Although conceptualization of the tongue as a muscular hydrostat has been largely accepted for decades, it has been difficult to study tongue movements from this perspective until recently. New technological advances have allowed the entire tongue volume to be tracked during various activities such as resting tidal breathing (Cheng, Butler, Gandevia, & Bilston, 2008) and speaking (Woo, Xing, Lee, Stone, & Prince, 2016). The challenges to quantification of tongue movement in a 4D landscape (3-dimensional space by time) are still being worked out (e.g., Woo et al., 2017).
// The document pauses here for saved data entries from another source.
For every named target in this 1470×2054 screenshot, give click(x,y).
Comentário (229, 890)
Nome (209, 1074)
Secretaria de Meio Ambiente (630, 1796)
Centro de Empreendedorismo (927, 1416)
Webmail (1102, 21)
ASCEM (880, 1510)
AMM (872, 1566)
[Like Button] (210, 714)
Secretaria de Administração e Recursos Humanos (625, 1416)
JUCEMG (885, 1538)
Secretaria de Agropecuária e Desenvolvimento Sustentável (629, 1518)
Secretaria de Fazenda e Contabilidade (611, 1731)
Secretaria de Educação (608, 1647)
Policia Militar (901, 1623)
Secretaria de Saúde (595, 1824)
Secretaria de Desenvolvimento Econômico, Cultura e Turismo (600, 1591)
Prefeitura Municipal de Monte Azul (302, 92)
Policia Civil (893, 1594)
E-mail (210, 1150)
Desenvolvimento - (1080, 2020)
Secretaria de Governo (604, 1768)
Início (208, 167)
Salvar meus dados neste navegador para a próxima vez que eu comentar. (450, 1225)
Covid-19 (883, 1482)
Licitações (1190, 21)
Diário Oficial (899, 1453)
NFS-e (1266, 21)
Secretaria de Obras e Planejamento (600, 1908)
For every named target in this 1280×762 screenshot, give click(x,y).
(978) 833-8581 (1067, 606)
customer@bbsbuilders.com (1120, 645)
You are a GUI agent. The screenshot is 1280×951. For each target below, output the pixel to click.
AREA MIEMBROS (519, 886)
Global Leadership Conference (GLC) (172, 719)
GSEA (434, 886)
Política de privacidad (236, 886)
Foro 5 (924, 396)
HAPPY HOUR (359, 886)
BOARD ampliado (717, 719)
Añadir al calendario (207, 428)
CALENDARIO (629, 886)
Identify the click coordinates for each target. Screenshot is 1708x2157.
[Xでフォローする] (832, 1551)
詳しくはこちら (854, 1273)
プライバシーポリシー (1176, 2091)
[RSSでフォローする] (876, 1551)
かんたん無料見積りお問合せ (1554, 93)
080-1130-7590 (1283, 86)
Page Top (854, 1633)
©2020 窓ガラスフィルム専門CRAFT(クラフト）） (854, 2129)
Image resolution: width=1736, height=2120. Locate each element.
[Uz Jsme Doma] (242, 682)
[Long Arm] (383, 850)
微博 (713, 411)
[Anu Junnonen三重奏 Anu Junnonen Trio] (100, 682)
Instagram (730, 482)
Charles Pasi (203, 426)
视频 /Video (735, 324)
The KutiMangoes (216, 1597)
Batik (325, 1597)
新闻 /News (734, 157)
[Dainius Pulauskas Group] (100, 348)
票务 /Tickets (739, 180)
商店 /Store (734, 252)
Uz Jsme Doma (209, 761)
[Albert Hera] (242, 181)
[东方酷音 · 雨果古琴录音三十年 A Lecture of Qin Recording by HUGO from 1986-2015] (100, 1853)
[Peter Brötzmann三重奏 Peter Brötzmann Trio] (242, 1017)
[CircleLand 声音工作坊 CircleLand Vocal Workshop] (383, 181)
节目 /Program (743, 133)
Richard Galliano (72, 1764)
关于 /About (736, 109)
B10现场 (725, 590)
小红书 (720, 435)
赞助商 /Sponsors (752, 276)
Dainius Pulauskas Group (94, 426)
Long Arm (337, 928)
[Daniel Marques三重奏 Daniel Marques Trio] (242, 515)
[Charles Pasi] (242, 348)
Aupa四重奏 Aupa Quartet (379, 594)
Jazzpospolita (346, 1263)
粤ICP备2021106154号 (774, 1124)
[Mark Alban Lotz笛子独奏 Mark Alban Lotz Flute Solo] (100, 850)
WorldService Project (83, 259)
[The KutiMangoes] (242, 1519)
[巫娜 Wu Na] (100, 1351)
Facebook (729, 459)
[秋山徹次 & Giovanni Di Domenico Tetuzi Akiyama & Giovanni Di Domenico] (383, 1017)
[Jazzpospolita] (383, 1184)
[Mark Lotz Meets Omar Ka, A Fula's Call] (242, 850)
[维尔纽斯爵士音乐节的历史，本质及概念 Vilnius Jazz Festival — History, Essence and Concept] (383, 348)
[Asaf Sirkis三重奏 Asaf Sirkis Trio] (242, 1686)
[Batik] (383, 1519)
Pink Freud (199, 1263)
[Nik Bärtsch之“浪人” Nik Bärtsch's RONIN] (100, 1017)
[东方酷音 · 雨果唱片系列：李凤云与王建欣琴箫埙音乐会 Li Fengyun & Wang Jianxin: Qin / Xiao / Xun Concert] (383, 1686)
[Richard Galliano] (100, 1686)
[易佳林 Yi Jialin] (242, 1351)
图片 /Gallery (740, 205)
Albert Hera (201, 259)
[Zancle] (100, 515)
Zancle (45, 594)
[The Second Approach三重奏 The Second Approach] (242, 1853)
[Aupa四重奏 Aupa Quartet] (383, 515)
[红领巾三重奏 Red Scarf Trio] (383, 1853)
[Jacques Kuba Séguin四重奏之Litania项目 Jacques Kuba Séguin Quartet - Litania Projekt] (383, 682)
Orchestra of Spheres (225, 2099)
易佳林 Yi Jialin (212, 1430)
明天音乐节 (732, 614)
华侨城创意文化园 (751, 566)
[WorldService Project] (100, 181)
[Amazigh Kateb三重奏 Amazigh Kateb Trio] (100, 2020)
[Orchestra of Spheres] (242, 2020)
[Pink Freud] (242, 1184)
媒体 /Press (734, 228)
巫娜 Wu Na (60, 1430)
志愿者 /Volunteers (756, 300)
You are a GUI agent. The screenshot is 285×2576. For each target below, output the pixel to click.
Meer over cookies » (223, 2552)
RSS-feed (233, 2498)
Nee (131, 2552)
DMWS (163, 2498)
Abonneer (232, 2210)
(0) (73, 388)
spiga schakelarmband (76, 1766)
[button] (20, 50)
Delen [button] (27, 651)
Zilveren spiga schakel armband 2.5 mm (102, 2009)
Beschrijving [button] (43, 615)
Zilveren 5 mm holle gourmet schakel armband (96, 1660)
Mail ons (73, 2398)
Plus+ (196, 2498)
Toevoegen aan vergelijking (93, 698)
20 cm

The mobility of the face in the region of the lips rivals that of the fine movements of the fingers. Movements of the lips can occur along vertical, side-to-side, and front-to-back dimensions. Each lip can be moved independently of the other or the two lips can be coordinated in their movements. The upper lip is fixed in spatial coordinates to the fixed position of the maxilla, whereas the lower lip rides with the mandible so that its movements are dictated, in part, by the prevailing position of the mandible. The lips can be puckered, protruded, retracted, spread, pointed, curled inward and outward, rounded, and plumped and can be associated with a host of facial expressions, such as smiling, smirking, sulking, and sneering. The multitude of possible lip adjustments are effected by different combinations of the more than a dozen muscles that impart forces to the lips. Experimenting with lip movements in front of a mirror gives one an appreciation for the degrees of freedom of lip movement.